Prof. Dr. Andreas Dengel, Leiter des Forschungsbereichs Smarte Daten & Wissensdienste am DFKI in Kaiserslautern und Koordinator des Deep Learning Kompetenzzentrums freut sich über den Zuwachs im Serverraum: „Mit der Erweiterung unseres Machine Learning-Rechenzentrums um eine DGX-2 festigen wir die Stellung des DFKI als Nr. 1 in der Anwendung von Deep Learning-Verfahren für den industriellen Nutzen und schaffen eine europaweit einzigartige Infrastruktur für die Forschung im Bereich Lernender Systeme“.
Zu den Forschungsarbeiten, die mit der neuen Hardware weiter vertieft werden sollen, gehört die Analyse von Satellitenbildern zur Erkennung und Erfassung der Auswirkungen von Naturkatastrophen, aus der Einsatz- und Rettungskräfte mit zeitkritischen Informationen unterstützt werden.
Ein Schlüsselthema für die Entwicklung lernender und autonomer Systeme und Gegenstand der DFKI-Forschung ist die Entschlüsselung der Verarbeitungswege tiefer neuronaler Netze. Neuartige Verfahren des DFKI sind dabei, erstmals Licht in die Vorgänge der „Black Box“ des Deep Learning zu bringen und helfen, deren Entscheidungsprozesse nachvollziehbarer zu machen. Darüber hinaus sollen mit den neuen Rechenmöglichkeiten weitere zukunftsträchtige Potentiale erschlossen werden.

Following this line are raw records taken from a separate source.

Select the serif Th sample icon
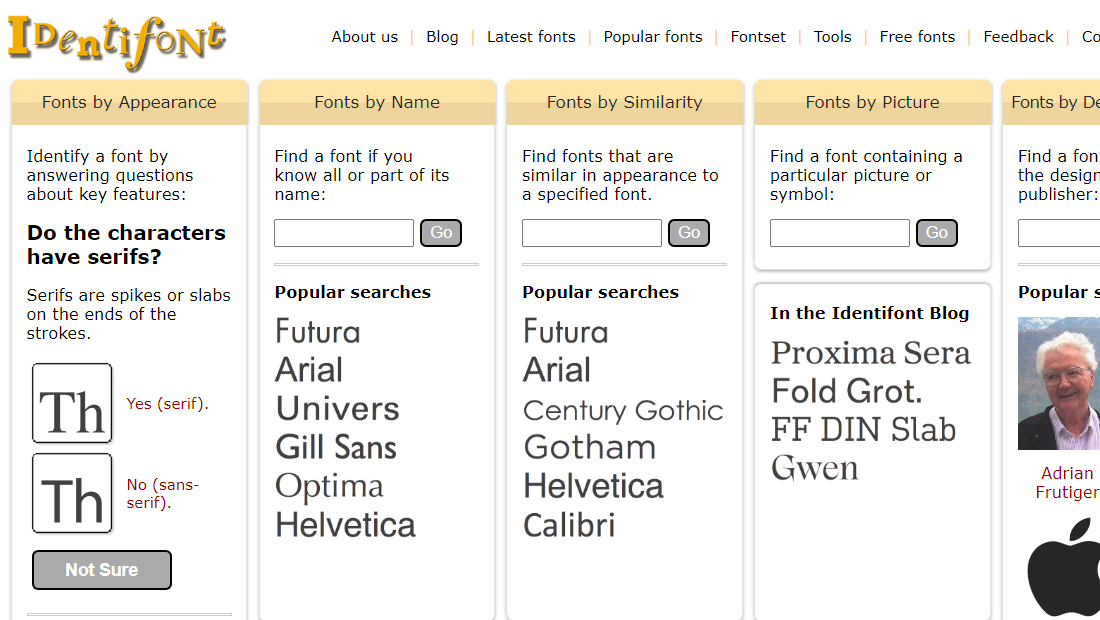 tap(72, 403)
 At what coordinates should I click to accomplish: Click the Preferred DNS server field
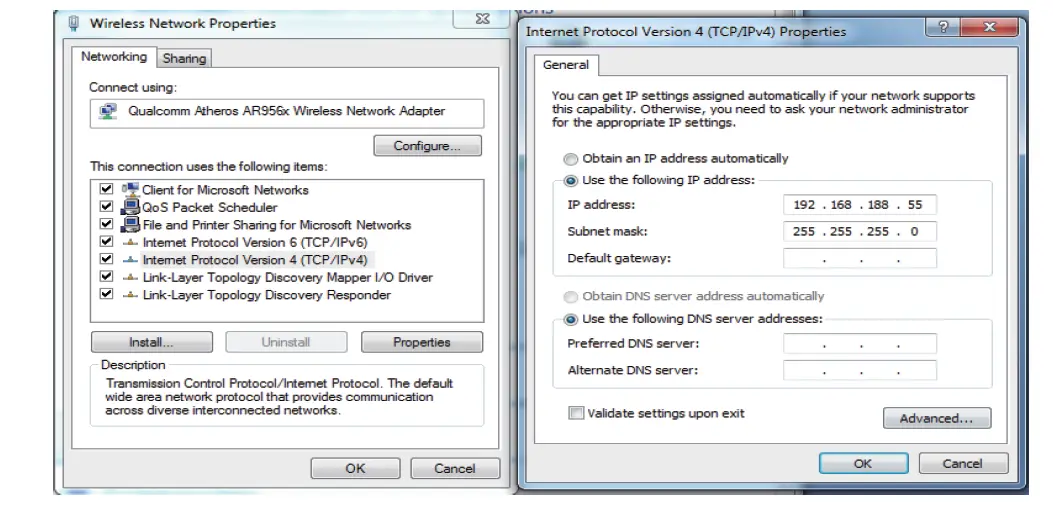[x=859, y=345]
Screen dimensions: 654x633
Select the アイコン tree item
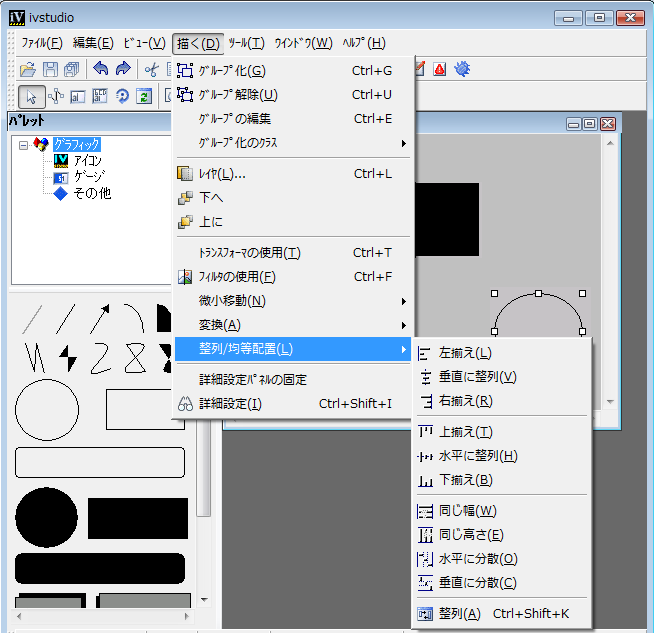pyautogui.click(x=87, y=161)
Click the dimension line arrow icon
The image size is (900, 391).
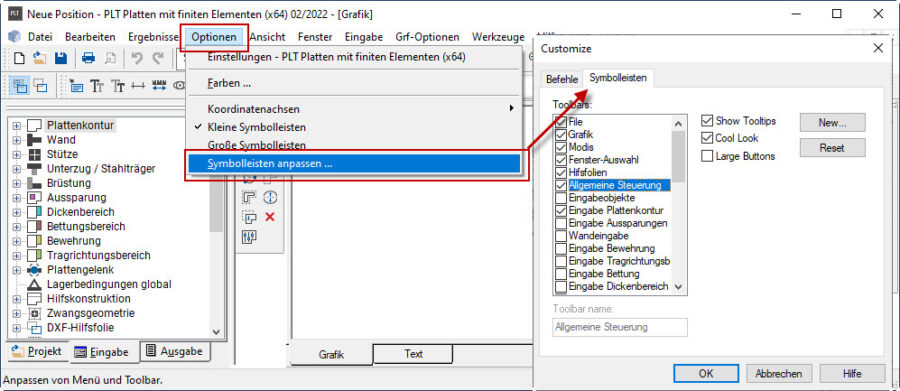(138, 86)
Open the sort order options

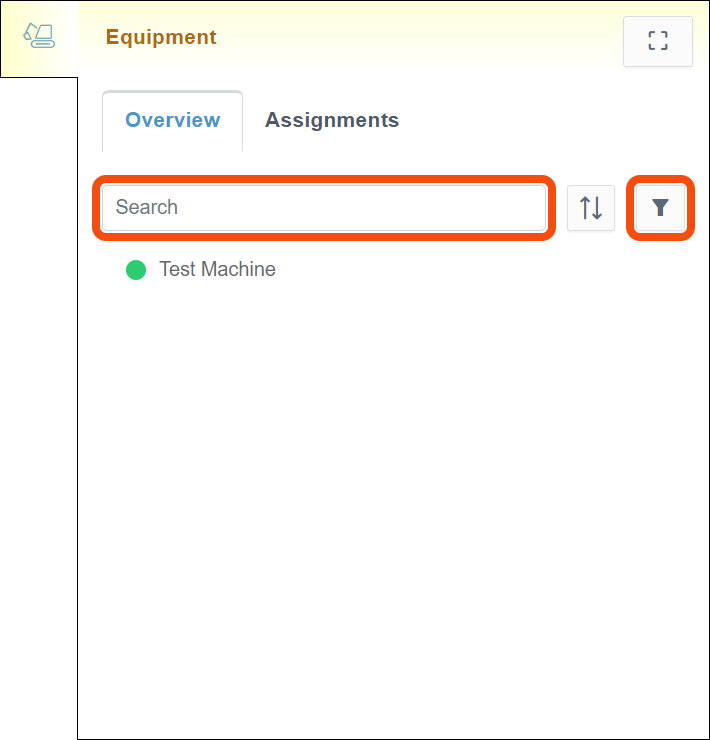591,208
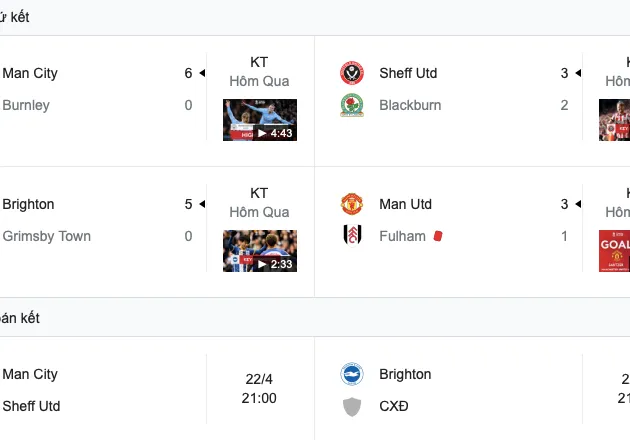Play the Man City vs Burnley highlights video
Viewport: 630px width, 440px height.
[259, 120]
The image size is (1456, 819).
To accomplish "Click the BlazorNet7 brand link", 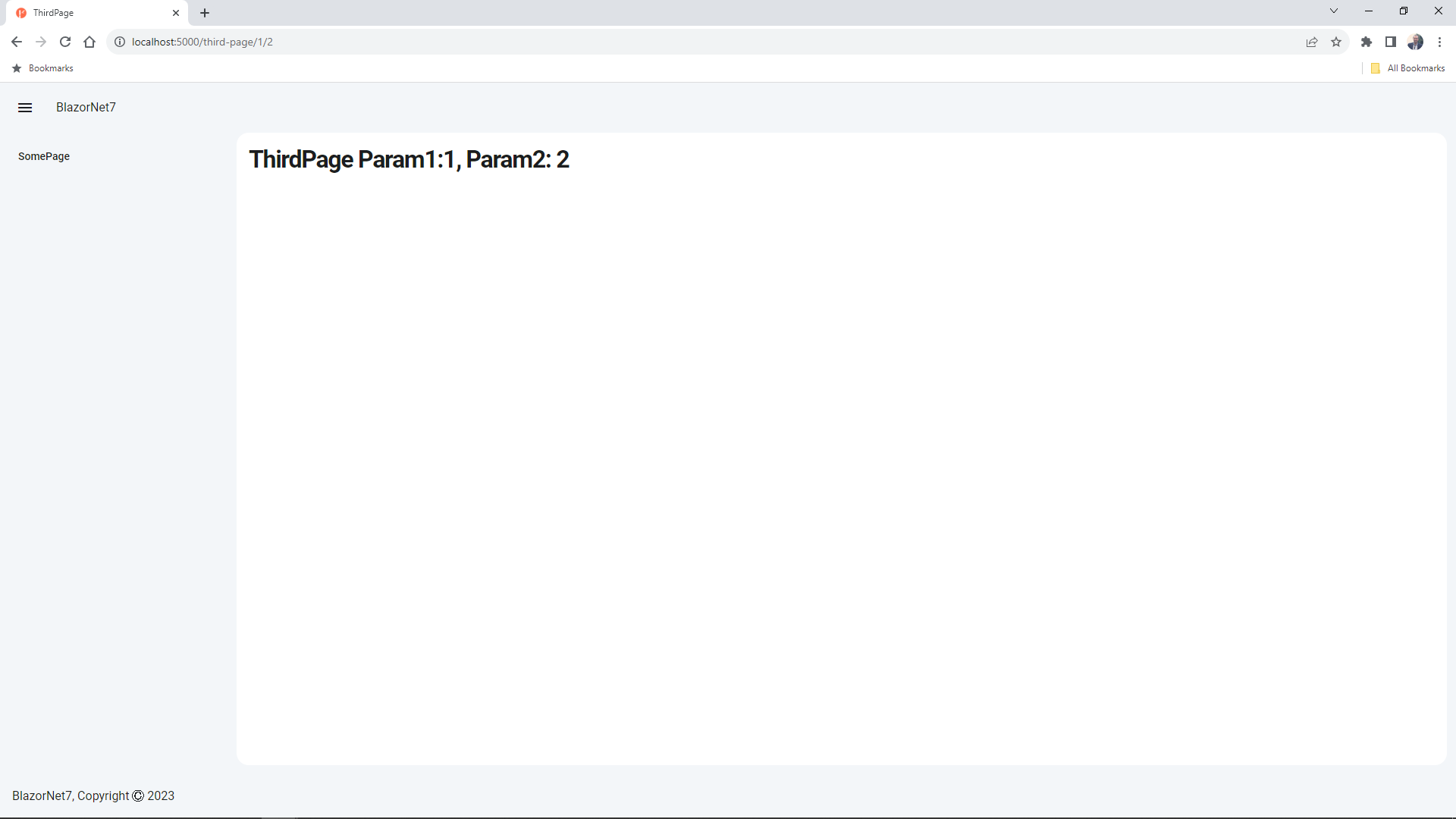I will pos(85,107).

„Das leistungsfähigste KI-System der Welt für die komplexesten KI-Herausforderungen“
NVIDIA beschreibt die DGX-2 als das leistungsfähigste KI-System der Welt, das erstmals über eine Leistung von 2PetaFLOPS verfügt. Der KI-Supercomputer integriert 16 NVIDIA Tesla V100 Tensor Core GPUs, die über NVIDIA NVSwitch verbunden sind. Eine AI-Netzwerkstruktur, die einen Durchsatz von 2,5 TB pro Sekunde liefert. Seine revolutionäre Architektur erlaubt die Beschleunigung neuer KI-Modelltypen, die sich bislang nicht trainieren ließen. Damit sind die Komplexität und Größe von Modellen Neuronaler Netze nicht mehr durch die Grenzen herkömmlicher Architekturen eingeschränkt. (Weitere Informationen zur DGX-2 finden Sie hier).
Der Ausbau der Machine Learning-Infrastruktur des DFKI wird im Rahmen einer gemeinsamen Schwerpunktsetzung zum Ausbau der Deep Learning-Forschung in Rheinland-Pfalz durch das Land gefördert.